Work instruction: Your task is to restate the listing word for word without the pictures.

** Source data follows **

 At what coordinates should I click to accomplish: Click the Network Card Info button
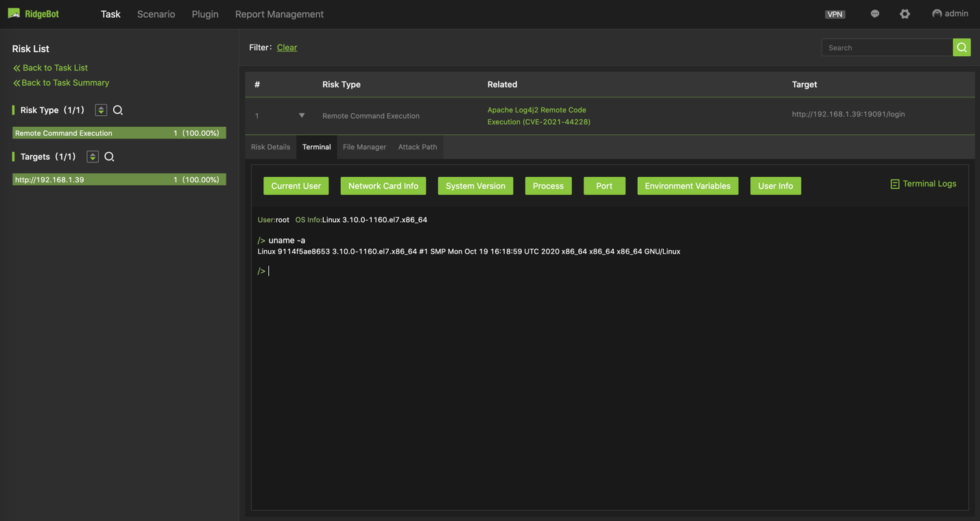pos(383,186)
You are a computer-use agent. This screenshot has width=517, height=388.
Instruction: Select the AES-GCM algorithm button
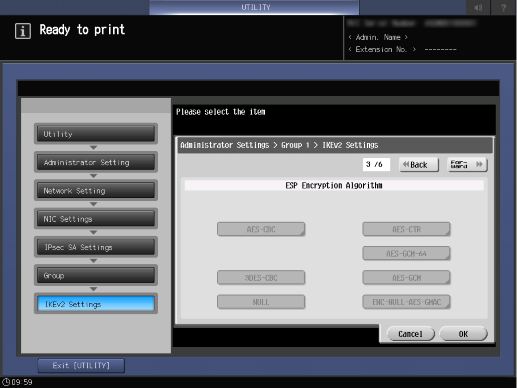pos(406,278)
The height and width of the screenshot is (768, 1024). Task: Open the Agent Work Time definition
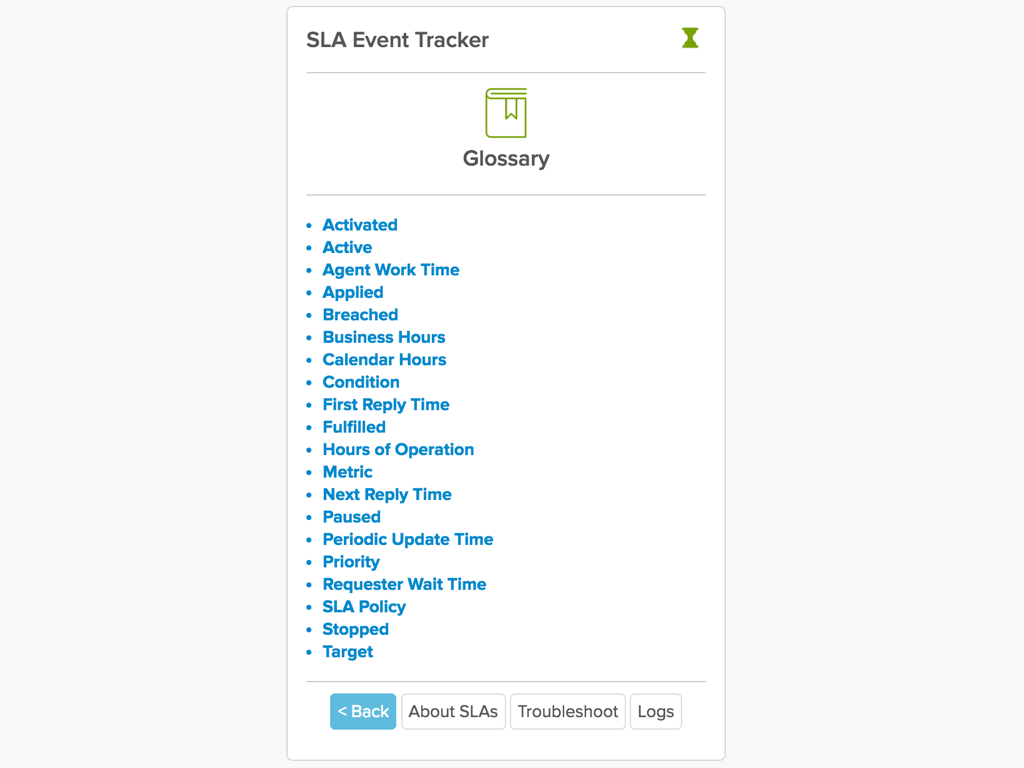(x=391, y=270)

** End of Source data **

Answer for this exercise:
 At what coordinates should I click to accomplish: Click the Network Card Info button
pos(383,186)
You are a computer-use agent. This screenshot has width=517, height=388.
Instruction: Select the AES-GCM algorithm button
pos(406,278)
The height and width of the screenshot is (768, 1024). Task: Open the Agent Work Time definition
(x=391, y=270)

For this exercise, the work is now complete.